Remembering Dr. Frank Bateman Stanger
August 31, 2014, would have been the 100th birthday of Asbury Seminary’s third president from 1962-82. A graduate of Asbury College (1934) Dr. Stanger attended Asbury Seminary for one year (1934-35). After receiving his graduate degrees from Temple University, he pastored Methodist churches in New Jersey for several years before accepting the invitation of Dr. J. C. McPheeters, Asbury Seminary’s second president, to return to the Seminary in 1959 as executive vice president.
Dr. Stanger came to Asbury Seminary in difficult times. The Seminary had lost its accreditation in 1951, and immediately upon his arrival on campus Dr. Stanger was given the task of re-establishing it. He led the arduous and meticulous work with the administration, faculty, students, and the accrediting agency and Asbury Seminary was re-accredited in June of 1960.

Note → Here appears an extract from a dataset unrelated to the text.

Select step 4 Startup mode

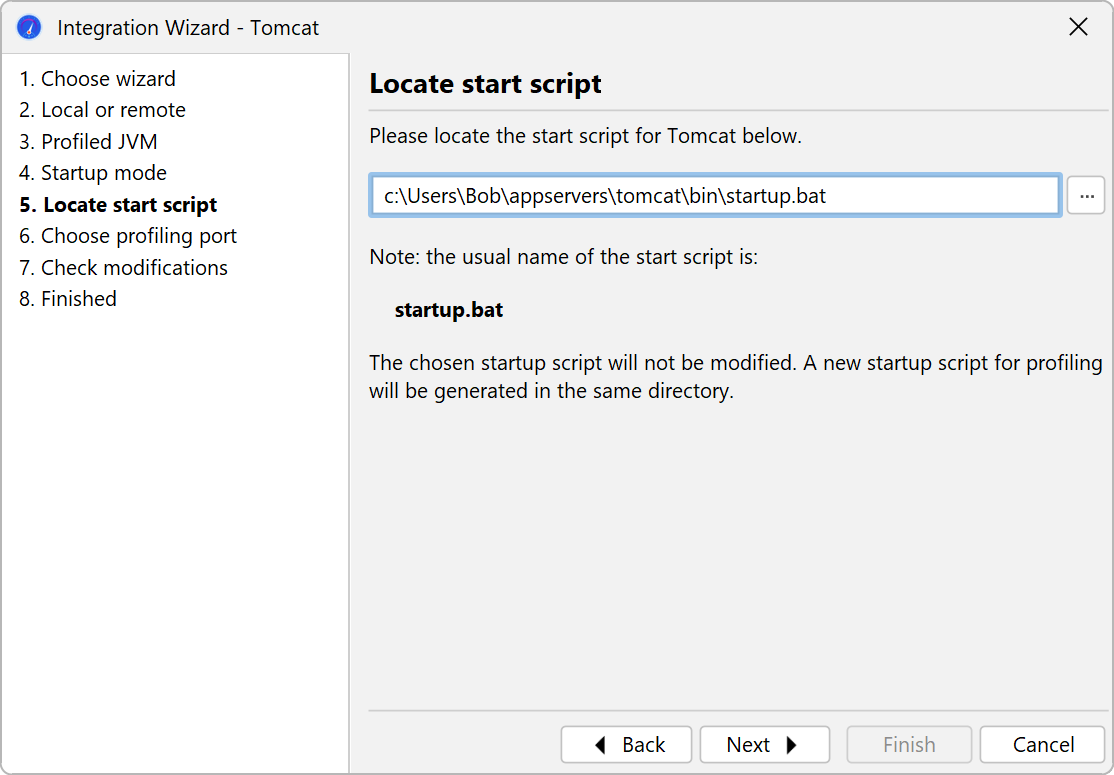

President Stanger’s two main goals for Asbury Seminary were to produce effective pastors for local congregations and to become a major center for evangelical scholarship in the Wesleyan tradition. He enhanced the Seminary’s emphasis on spiritual formation with the Department of Prayer and Spiritual Life, developed the Department of the Church in Society, and saw to it that Asbury Seminary was one of the early theological seminaries in the nation to offer the Doctor of Ministry degree. A gifted administrator, Dr. Stanger organized the Seminary into academic divisions, set up a formal salary schedule, brought Asbury Seminary into the TIAA-CREF retirement plan for faculty and staff, and negotiated a free tuition reciprocity arrangement with Asbury College. Under his administration, the B.L. Fisher Library was constructed. New faculty members were hired and facilities were enlarged to accommodate greater numbers of students wanting to attend Asbury Seminary. Dr. Stanger was instrumental in laying the groundwork for the E. Stanley Jones School of World Mission and Evangelism, which officially opened in the Fall of 1983.
In honor of Dr. Stanger and his wife, Mardelle, the Frank Bateman Stanger Hall was dedicated in 1985. Dr. Stanger died on April 17, 1986.
Asbury Seminary is thankful to God for the leadership and ministry of Frank Bateman Stanger.